I have dwelt upon this incident, because it seems to me suggestive of the whole question of scenery in literature. I could not at the time, I cannot now, understand why the top boy’s summary was not sufficient. With all due deference to the poet, whoever he may have been, one cannot but acknowledge that his wood was, and could not be otherwise than, “the usual sort of a wood.”

I could describe the Black Forest to you at great length. I could translate to you Hebel, the poet of the Black Forest. I could write pages concerning its rocky gorges and its smiling valleys, its pine-clad slopes, its rock-crowned summits, its foaming rivulets (where the tidy German has not condemned them to flow respectably through wooden troughs or drainpipes), its white villages, its lonely farmsteads.

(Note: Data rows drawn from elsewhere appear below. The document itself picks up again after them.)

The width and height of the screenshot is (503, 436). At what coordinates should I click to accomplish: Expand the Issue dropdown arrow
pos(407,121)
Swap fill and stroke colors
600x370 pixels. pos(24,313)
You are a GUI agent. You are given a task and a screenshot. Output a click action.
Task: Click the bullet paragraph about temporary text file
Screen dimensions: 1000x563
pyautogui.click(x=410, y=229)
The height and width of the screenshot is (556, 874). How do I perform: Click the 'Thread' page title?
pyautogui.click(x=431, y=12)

But I am haunted by the suspicion you might skip all this. Were you sufficiently conscientious—or weak-minded enough—not to do so, I should, all said and done, succeed in conveying to you only an impression much better summed up in the simple words of the unpretentious guide book:

“A picturesque, mountainous district, bounded on the south and the west by the plain of the Rhine, towards which its spurs descend precipitately. Its geological formation consists chiefly of variegated sandstone and granite; its lower heights being covered with extensive pine forests. It is well watered with numerous streams, while its populous valleys are fertile and well cultivated. The inns are good; but the local wines should be partaken of by the stranger with discretion.”

CHAPTER VI

Why we went to Hanover—Something they do better abroad—The art of polite foreign conversation, as taught in English schools—A true history, now told for the first time—The French joke, as provided for the amusement of British youth—Fatherly instincts of Harris—The road-waterer, considered as an artist—Patriotism of George—What Harris ought to have done—What he did—We save Harris’s life—A sleepless city—The cab-horse as a critic.

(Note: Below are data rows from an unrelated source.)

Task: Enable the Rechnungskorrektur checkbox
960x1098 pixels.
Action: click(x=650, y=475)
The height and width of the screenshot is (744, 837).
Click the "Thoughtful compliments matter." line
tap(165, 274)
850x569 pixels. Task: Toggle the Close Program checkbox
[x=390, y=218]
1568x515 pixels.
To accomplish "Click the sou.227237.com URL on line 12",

We arrived in Hamburg on Friday after a smooth and uneventful voyage; and from Hamburg we travelled to Berlin by way of Hanover. It is not the most direct route. I can only account for our visit to Hanover as the nigger accounted to the magistrate for his appearance in the Deacon’s poultry-yard.

“Well?”

“Yes, sar, what the constable sez is quite true, sar; I was dar, sar.”

“Oh, so you admit it? And what were you doing with a sack, pray, in Deacon Abraham’s poultry-yard at twelve o’clock at night?”